Much as it gladdens the heart to see the UK’s Supreme Court hand down a decision that is a decisive victory for the taxpayer, the Supreme Court’s decision in Anson v Commissioners for Her Majesty's Revenue and Customs [2015] UKSC 44 represents a double-edged sword for taxpayers as a whole. The case is of particular interest to those working in the fund sphere as it focusses on a typical private equity structure and has the potential to impact any fund with a UK nexus that has a Delaware LLC within its structure.

By way of reminder, this case has made its way up through the UK court system, starting out as the anonymised Swift v HMRC (TC00399) in the First Tier Tribunal. The facts and the issue to be determined are deceptively simple and are set out below.


  • Mr. Anson, a UK tax resident, non-domiciliary, was a member of a Delaware LLC.
  • Under the LLC agreement which formed the entity, profits arising to the LLC were creditable to each member’s capital account and expenses debited in the same way. Amounts were distributed quarterly in arrear.
  • The Delaware LLC was treated as a partnership for US tax purposes, therefore, Mr. Anson was liable to pay US state and federal income tax on his share of the LLC’s profits.
  • As a UK tax resident who remitted all of his money to the UK, Mr. Anson was also liable to UK income tax on the LLC’s profits (on top of the US tax paid, this would give rise to an effective tax rate of 67%).
  • Mr. Anson claimed double taxation relief under the UK treaty (and also under a provision of UK domestic law). 
  • The UK-US treaty provides that “United States tax payable…shall be allowed as a credit against any United Kingdom tax computed by reference to the same profits or income by reference to which the United States tax is computed.”

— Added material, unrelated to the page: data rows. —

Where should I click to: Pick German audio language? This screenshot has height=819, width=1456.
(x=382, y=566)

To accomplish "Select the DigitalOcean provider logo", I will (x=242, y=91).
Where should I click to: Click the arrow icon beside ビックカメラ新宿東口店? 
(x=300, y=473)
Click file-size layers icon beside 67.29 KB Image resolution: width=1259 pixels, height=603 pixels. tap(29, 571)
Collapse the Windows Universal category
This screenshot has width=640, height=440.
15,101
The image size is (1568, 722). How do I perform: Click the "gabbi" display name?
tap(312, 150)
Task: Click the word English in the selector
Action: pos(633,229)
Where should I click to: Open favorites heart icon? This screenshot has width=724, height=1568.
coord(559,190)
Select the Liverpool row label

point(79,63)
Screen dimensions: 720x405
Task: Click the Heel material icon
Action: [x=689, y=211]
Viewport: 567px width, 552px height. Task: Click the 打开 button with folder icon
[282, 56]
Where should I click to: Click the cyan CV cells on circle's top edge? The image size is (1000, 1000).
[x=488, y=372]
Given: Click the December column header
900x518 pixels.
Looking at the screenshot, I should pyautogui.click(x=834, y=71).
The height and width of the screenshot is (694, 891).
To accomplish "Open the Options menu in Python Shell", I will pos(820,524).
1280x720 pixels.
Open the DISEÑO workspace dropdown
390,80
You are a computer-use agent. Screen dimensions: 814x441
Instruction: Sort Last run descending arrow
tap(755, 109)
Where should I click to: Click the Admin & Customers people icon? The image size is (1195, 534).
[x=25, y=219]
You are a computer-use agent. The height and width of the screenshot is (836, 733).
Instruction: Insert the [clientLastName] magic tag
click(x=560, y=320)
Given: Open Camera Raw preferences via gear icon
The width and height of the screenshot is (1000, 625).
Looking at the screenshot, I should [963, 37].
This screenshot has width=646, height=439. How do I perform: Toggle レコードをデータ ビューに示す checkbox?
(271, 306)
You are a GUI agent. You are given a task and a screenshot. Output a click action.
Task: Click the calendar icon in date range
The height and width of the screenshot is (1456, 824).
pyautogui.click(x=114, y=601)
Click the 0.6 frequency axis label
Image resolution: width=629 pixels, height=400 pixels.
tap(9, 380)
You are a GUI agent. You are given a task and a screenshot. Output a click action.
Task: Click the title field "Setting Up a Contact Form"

Was the US tax payable by Mr. Anson computed by reference to the same profits as the UK income tax?


Mr. Anson was entitled to the share of the profits allocated to him rather than receiving a transfer of profits previously vested in the LLC. Mr. Anson’s UK tax liability was computed by reference to the same income as was taxed in the US. Therefore, Mr. Anson was entitled to benefit from double tax relief in the UK. The Supreme Court emphasised that a purposive approach should be taken to interpreting double tax treaties and that the stated purpose of the UK-US double tax treaty was to avoid double taxation.


HMRC’s long-standing practice when it comes to considering an application for relief from double taxation is to determine whether the relevant foreign entity is opaque or transparent. The profits of an opaque entity are taxed in the UK only when they are distributed to the UK (for example, via a dividend), like with a UK company. In contrast, profits of a transparent entity are taxed in the UK when they arise, which is how profits of a UK partnership are treated.

There is no statutory test to determine whether an entity is transparent or opaque. Instead a set of principles are followed known as the Memec Principles after a Court of Appeal case of the same name. The Memec Principles seek to determine the main characteristics of the foreign entity and map them against a hypothetical “ideal” transparent/opaque entity. In addition to these principles, HMRC publishes an entity classification list with some of the more common entities pre-classified. A US limited liability company is included on this list as an opaque entity.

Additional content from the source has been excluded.